Another factor, which should be taken into account in our assessment of the creation of Russian AT, is the specificity of Russian cultural tradition, denying pragmatism and rationalism of the Western culture. The concept of "Natural Man", spontaneous and complacent, for whom freedom is just an absence of external compulsion, was denied by eschatological Russian culture (Dostoevsky Tolstoy, etc.), which traditionally focused on intra-personal conflicts, on the conflict between spiritual and natural drives in human being, who is striving to get free from his own weaknesses and passions. Russian philosophy (Berdjaev, Solovyev, etc.) traditionally dwelt on ethical problems, on conscience and responsibility, based on the postulate of the freedom of will. This gave Russian AT a specific "spiritual" touch (Mironenko, 2008). That was the generative situation for the creation of AT, which accounts for its specific character, combining materialistic determinism and romantic belief in freedom of will.

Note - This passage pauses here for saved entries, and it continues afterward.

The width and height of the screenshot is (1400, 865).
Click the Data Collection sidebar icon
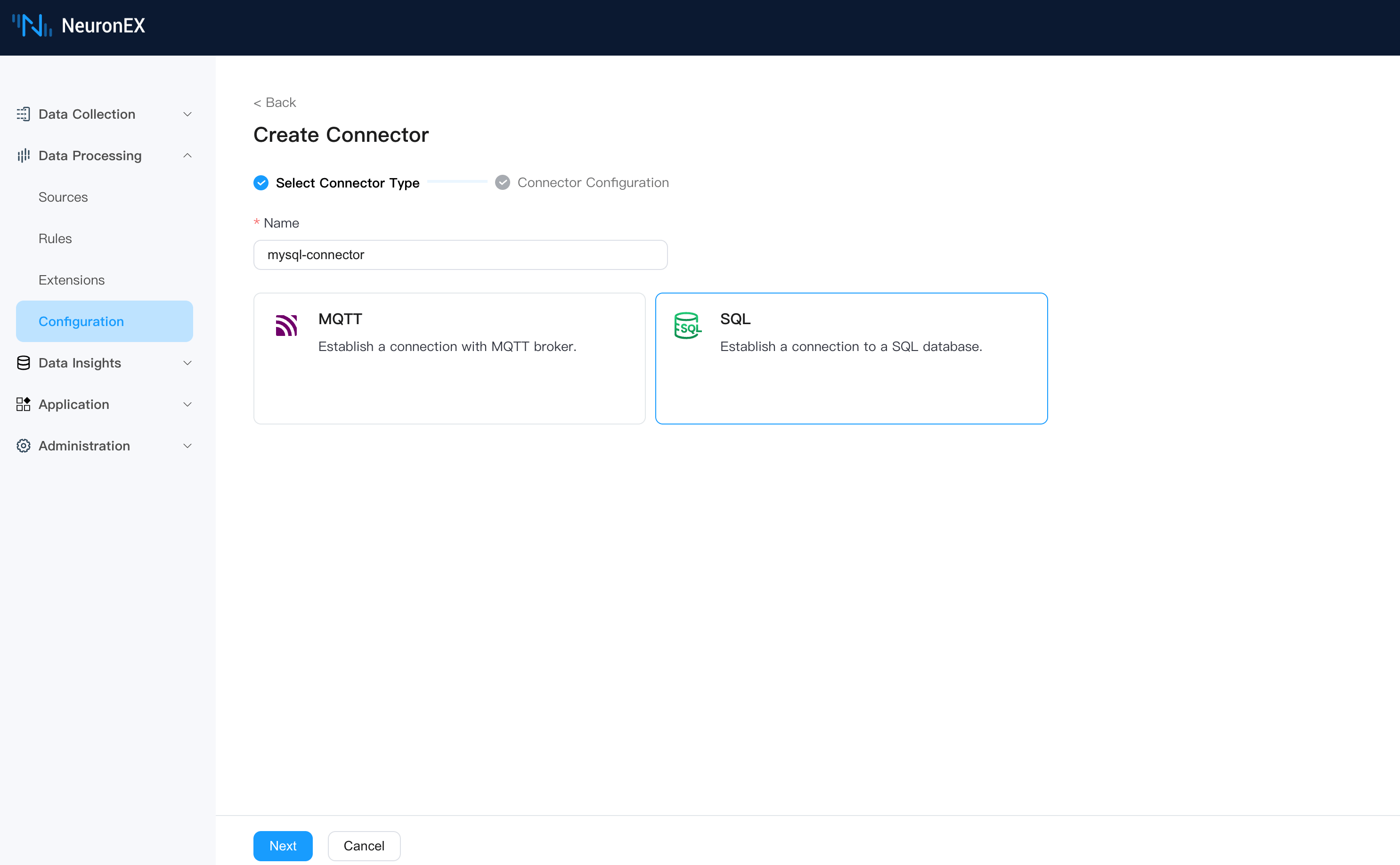pos(24,114)
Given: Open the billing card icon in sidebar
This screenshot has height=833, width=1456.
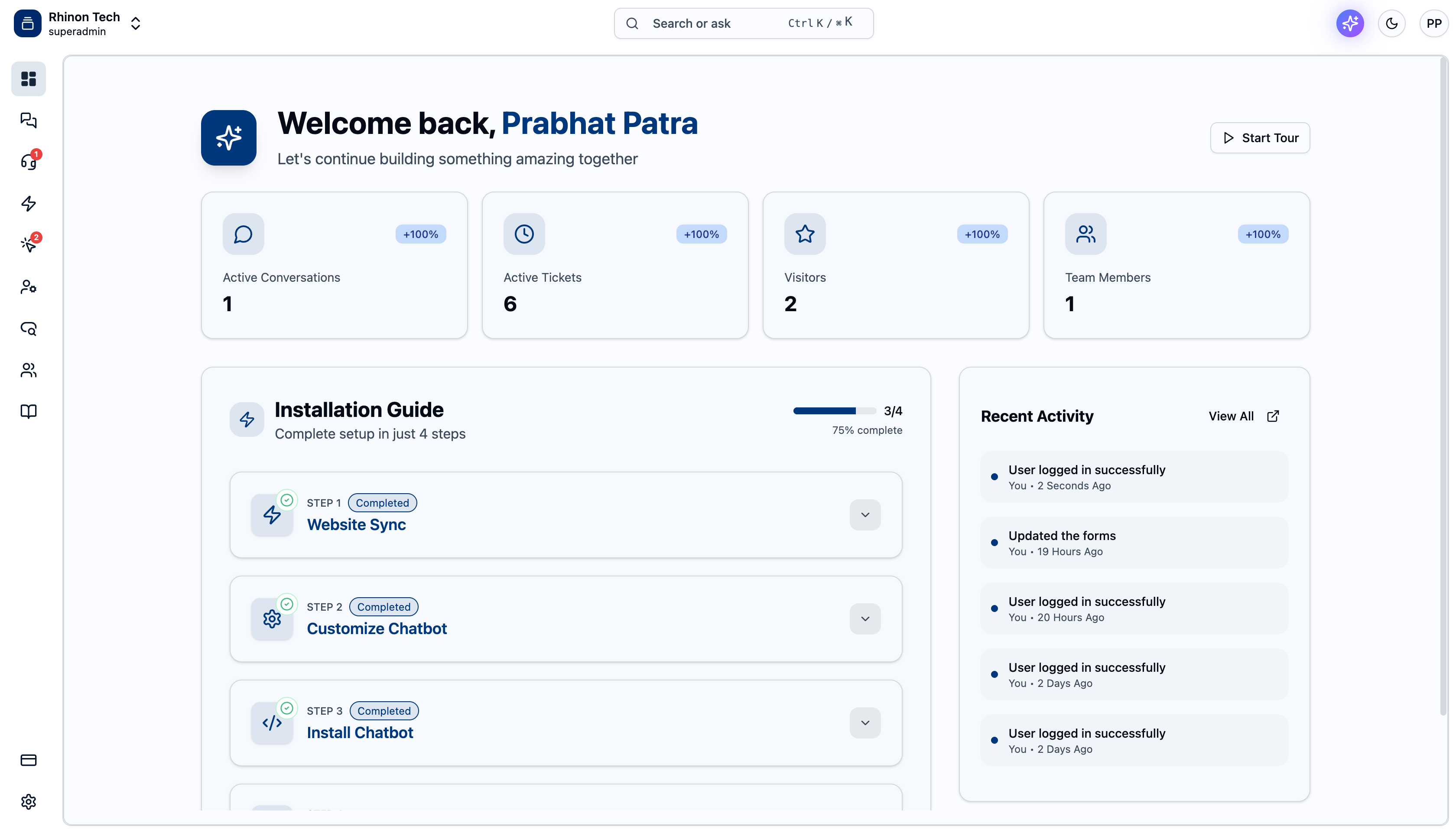Looking at the screenshot, I should (28, 760).
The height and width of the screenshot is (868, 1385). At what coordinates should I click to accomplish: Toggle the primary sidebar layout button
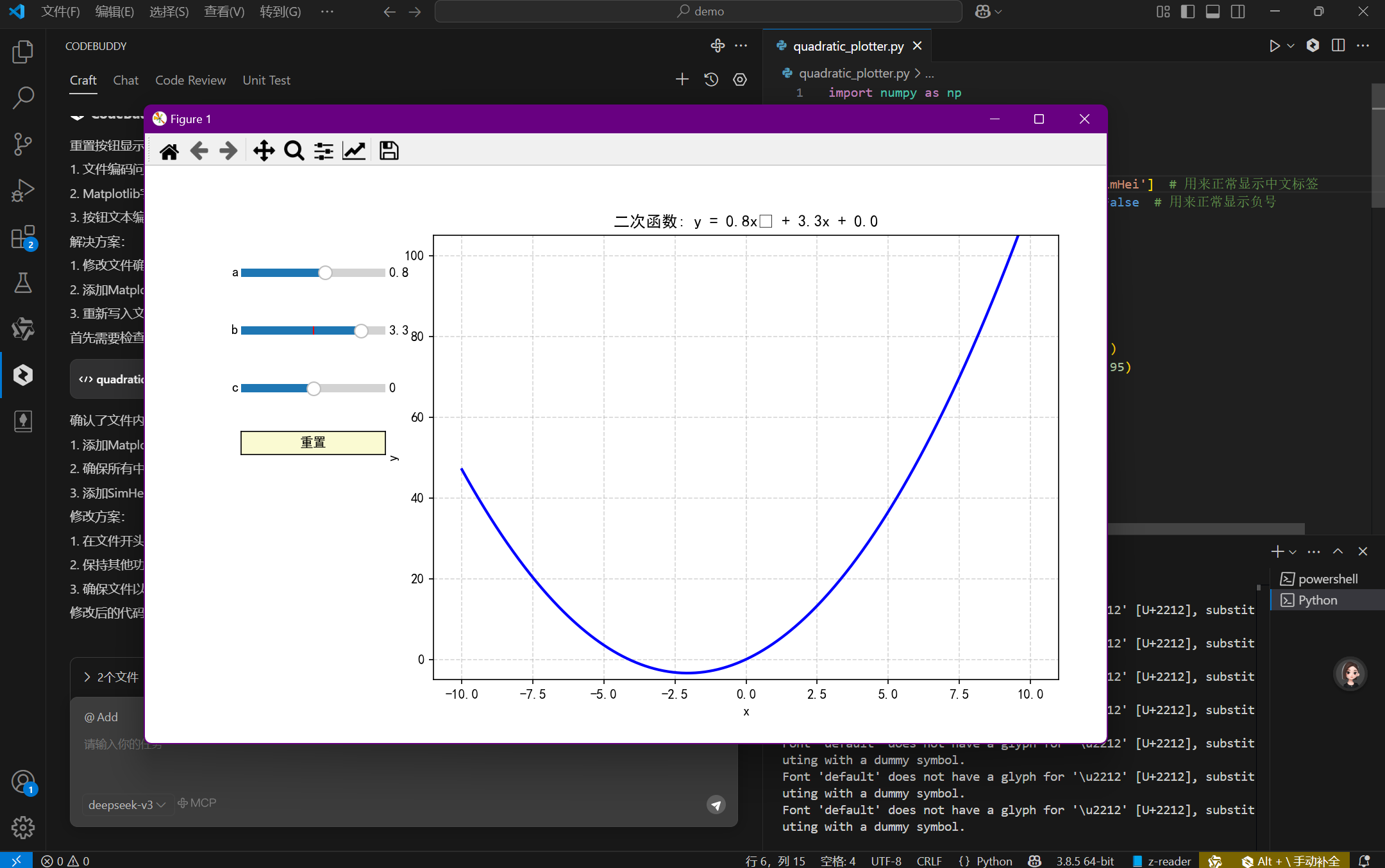[x=1188, y=12]
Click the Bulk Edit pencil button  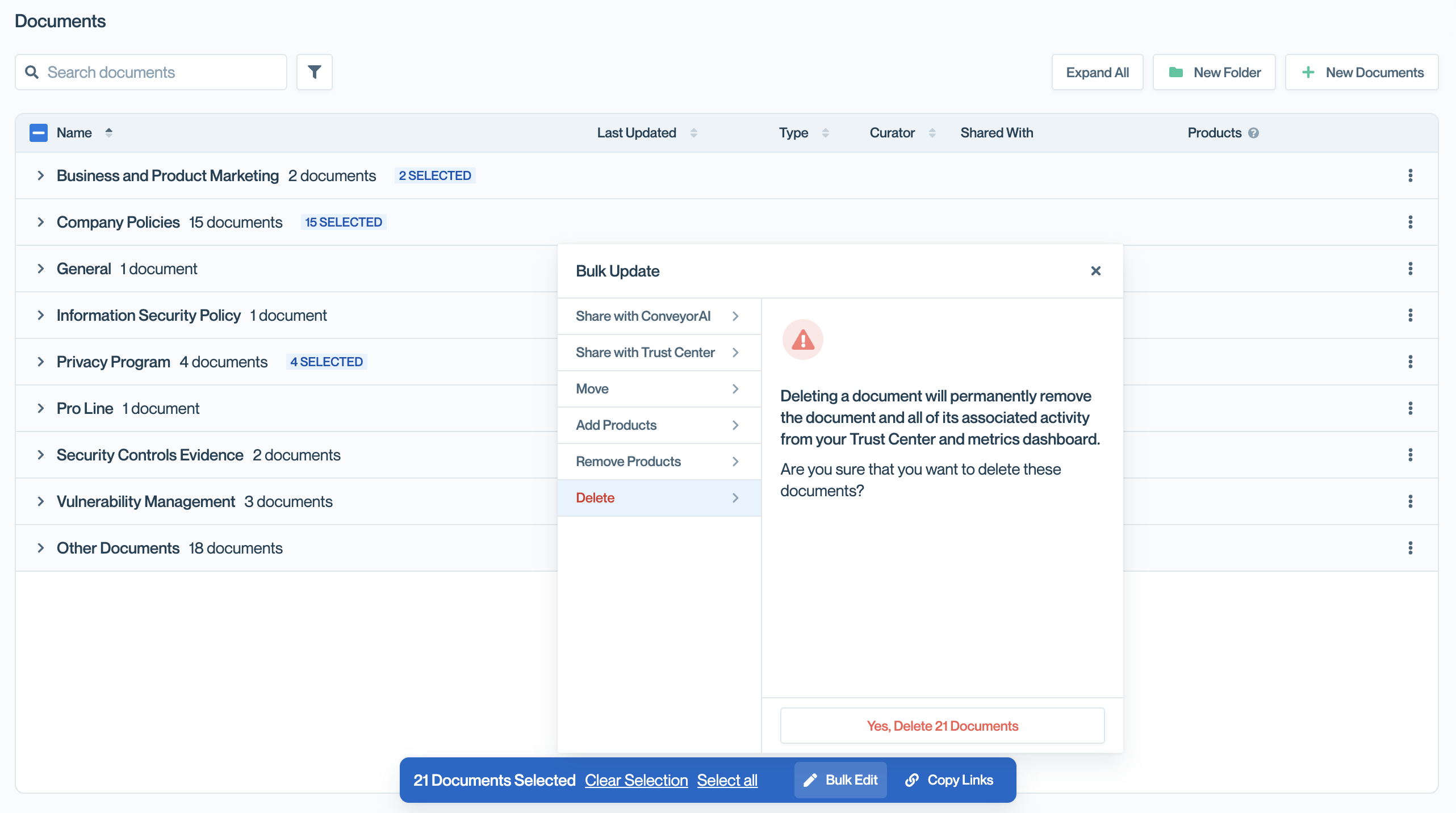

The main theoretical propositions of Russian AT, which were formulated by Rubinstein, are (Rubinstein, 1940):
A. The Psyche is an attribute of the material world, engendered in the course of active interaction of the individual with the environment. Psyche serves to make this interaction more effective for the individual, serves the needs of individual and promotes the survival. Thus Psyche is not an independent substance but a specific procreation of the material world (Philosophical monism and materialism).
B. A Psychic set-up is shaped by the specific pattern of the interaction of the individual with the environment.
C.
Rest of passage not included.